Document extract:

- Born: 29 July 1953 (age 72)
- Education: Marist College, Gonville and Caius College (archaeology BA) 1974, Cambridge (archaeology Ph.D) 1979
- Occupations: Archaeologist writer, book editor, book translator, journalist
- Known for: Prehistoric art archaeologist

= Paul Bahn =

British archaeologist, translator, writer, and broadcaster

Paul Gerard Bahn, (born 29 July 1953) is a British archaeologist, translator, writer and broadcaster who has published extensively on a range of archaeological topics, with particular attention to prehistoric art. He is a contributing editor to Archaeology magazine. With Colin Renfrew, he wrote the popular archaeology textbook Archaeology: Theories, Methods and Practice.

==Early life and education==
Born and raised in Kingston-upon-Hull, Bahn was educated at the Marist College in the city and at Gonville and Caius College, Cambridge, where he studied archaeology and graduated with a BA in 1974. He completed his Ph.D. thesis on the prehistory of the French Pyrenees at Cambridge in 1979.

(Entries on finding words and elements)
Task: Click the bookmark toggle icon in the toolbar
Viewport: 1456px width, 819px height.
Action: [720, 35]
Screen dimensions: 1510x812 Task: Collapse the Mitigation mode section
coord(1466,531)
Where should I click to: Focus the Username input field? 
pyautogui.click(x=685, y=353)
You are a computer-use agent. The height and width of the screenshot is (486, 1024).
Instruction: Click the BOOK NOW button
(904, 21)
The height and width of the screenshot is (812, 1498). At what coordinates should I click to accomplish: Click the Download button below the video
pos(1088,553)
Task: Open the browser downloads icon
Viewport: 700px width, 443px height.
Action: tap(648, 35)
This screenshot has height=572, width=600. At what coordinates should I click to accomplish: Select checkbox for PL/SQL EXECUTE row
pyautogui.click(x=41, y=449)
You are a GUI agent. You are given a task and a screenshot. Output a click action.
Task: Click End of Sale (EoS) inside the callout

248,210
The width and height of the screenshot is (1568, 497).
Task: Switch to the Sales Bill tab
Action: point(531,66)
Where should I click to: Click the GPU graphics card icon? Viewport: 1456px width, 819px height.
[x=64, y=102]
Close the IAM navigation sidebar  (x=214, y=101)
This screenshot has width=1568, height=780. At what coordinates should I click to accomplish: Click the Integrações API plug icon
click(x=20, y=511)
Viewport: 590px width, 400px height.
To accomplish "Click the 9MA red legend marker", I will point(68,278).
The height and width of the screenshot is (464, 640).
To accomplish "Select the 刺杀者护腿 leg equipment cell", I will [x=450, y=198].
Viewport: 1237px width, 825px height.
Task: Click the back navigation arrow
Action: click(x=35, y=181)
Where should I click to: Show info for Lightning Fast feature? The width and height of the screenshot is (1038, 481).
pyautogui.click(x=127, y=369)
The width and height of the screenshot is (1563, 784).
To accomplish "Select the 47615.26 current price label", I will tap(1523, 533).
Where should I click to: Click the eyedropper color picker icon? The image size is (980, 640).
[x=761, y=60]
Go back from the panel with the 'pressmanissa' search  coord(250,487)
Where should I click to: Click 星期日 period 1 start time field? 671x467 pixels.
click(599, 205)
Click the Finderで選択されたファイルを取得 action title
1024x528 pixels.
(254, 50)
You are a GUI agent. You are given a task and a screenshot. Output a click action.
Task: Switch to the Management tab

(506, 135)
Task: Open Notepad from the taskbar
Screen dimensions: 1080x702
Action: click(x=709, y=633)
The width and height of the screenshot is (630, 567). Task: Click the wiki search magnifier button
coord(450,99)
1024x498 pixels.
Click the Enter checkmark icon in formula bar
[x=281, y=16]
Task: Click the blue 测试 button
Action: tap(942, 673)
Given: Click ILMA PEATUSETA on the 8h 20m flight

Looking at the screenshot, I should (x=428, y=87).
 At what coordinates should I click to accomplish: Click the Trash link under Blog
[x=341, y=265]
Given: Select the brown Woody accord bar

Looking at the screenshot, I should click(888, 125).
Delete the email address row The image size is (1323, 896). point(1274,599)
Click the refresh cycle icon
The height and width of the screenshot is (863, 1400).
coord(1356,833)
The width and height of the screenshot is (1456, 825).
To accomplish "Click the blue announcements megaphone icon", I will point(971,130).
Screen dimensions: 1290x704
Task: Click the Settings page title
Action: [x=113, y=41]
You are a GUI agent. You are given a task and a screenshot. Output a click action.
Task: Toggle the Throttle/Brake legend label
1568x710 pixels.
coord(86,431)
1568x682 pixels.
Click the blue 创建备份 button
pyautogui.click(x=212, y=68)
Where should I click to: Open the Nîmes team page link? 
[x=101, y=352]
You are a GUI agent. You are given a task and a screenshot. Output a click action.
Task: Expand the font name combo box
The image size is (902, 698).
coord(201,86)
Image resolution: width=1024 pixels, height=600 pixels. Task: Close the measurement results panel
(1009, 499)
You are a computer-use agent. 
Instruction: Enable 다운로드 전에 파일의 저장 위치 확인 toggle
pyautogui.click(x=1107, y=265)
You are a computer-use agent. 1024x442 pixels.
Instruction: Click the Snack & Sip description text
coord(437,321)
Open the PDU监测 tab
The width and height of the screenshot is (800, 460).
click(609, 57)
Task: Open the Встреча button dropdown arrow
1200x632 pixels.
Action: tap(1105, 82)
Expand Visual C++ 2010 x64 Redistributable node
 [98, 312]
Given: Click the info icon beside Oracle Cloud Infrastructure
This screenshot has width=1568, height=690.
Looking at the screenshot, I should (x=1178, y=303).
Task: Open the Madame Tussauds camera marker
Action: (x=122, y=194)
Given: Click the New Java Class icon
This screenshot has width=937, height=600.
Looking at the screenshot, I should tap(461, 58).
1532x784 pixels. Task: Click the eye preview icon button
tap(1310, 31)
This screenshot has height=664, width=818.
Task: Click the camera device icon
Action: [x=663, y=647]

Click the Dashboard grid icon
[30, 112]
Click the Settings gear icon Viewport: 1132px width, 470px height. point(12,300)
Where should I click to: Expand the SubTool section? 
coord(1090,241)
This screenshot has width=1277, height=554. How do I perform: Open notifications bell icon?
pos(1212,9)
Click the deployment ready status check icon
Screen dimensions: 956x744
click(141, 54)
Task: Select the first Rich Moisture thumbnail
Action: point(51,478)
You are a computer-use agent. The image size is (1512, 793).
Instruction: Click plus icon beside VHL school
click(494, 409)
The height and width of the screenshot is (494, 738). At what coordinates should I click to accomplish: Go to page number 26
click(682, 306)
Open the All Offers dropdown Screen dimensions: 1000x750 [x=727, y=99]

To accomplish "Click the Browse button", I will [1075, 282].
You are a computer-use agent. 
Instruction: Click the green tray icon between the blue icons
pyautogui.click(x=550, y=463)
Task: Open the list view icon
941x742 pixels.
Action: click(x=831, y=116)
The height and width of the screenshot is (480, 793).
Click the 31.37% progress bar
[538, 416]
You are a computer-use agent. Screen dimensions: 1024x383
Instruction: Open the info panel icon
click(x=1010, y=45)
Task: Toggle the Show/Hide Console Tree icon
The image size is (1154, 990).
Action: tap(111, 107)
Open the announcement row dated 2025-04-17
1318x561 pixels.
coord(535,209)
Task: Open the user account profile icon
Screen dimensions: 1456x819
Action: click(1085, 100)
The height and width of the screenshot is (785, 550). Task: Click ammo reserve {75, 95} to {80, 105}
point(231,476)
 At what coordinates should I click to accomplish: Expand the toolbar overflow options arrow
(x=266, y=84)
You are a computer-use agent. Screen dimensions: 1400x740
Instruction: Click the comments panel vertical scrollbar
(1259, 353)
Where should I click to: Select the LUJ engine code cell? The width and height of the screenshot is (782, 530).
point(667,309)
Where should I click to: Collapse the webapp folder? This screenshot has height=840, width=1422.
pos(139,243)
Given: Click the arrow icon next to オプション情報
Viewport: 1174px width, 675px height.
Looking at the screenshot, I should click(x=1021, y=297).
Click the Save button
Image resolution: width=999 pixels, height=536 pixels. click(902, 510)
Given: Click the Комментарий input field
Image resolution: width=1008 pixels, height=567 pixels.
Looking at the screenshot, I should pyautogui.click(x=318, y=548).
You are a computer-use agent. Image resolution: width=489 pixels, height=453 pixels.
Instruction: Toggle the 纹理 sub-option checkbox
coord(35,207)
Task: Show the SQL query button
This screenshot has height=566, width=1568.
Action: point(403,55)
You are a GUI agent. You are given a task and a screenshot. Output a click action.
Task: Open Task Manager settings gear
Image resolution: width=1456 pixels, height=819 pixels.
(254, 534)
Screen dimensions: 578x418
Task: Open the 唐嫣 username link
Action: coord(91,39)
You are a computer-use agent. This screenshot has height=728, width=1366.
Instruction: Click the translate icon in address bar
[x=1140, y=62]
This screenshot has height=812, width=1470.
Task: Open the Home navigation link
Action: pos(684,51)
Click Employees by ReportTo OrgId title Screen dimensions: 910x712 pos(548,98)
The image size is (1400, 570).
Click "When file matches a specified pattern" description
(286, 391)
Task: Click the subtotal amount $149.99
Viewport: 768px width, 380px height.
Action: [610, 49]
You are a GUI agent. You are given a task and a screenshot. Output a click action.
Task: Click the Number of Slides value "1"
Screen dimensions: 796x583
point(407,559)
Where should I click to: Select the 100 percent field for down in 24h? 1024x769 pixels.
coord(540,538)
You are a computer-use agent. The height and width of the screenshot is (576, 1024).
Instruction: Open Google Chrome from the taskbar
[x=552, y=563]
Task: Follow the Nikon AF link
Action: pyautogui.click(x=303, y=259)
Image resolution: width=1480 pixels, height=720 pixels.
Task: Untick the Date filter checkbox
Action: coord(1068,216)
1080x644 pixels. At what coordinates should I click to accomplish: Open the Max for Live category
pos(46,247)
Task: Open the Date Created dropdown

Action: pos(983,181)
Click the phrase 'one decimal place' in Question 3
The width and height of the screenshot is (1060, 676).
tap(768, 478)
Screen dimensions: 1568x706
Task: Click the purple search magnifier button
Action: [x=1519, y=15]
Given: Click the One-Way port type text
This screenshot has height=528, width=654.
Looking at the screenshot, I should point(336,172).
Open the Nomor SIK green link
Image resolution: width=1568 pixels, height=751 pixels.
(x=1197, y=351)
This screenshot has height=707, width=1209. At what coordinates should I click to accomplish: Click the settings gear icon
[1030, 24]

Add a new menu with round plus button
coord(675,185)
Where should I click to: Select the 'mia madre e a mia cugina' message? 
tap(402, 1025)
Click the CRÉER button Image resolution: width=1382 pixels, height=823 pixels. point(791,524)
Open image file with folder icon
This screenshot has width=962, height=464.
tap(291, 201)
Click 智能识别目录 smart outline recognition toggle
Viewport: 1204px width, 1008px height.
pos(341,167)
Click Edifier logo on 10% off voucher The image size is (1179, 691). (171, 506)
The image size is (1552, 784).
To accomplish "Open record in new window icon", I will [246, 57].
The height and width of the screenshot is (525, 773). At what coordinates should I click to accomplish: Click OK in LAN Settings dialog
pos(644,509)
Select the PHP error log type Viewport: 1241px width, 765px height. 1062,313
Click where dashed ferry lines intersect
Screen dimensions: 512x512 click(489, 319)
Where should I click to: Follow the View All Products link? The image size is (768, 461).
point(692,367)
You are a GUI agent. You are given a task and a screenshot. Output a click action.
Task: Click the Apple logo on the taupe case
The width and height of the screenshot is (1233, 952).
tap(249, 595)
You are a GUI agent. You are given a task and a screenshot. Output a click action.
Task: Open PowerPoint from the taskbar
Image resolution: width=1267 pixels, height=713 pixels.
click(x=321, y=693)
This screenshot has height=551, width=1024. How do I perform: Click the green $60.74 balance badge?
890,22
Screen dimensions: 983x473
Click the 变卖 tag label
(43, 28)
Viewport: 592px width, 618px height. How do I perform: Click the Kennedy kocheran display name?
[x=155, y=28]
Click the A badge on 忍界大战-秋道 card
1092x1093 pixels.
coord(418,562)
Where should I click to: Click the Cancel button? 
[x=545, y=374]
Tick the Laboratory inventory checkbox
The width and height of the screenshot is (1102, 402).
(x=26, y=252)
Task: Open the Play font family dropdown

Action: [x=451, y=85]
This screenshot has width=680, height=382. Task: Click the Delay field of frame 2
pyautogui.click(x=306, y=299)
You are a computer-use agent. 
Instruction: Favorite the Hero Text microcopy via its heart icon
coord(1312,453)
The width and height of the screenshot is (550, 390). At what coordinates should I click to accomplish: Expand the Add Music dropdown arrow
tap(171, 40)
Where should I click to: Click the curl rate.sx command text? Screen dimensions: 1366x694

Your objective:
Continue the article on Paul Bahn from the point where it stops.

In response:
==Career==
After receiving his doctorate, Bahn held several post-doctoral fellowships, at Liverpool and London, as well as a Getty Foundation postdoctoral fellowship in the History of Art and the Humanities. He went freelance in the mid-80s, and since then has devoted himself to writing, editing and translating books on archaeology, plus occasional journalism. His main research interest is prehistoric art, especially rock art of the world, and most notably Palaeolithic art, as well as the archaeology of Easter Island. He led the team which discovered the first Ice Age cave art in Britain in 2003 and 2004.

He is a contributing editor to Archaeology magazine published by the Archaeological Institute of America (AIA), and has lectured on many archaeological study tours sponsored by the AIA and others across Europe, Africa, North America and Polynesia. Bahn has also been an active consultant expert to a number of archaeological documentaries, including the BBC production "The Making of Mankind" and the trilogy of programmes "Human Origins" for the Nova series produced by WGBH-TV, Boston.

Bahn's 2012 memoir, The Cambridge Rapist - Unmasking The Beast of Bedsitland recalls his student days at a time when serial rapist Peter Samuel Cook was at large.

==Honours==
On 9 January 1986, Bahn was elected a Fellow of the Society of Antiquaries of London (FSA).

==Published works==
- Pyrenean Prehistory (1984)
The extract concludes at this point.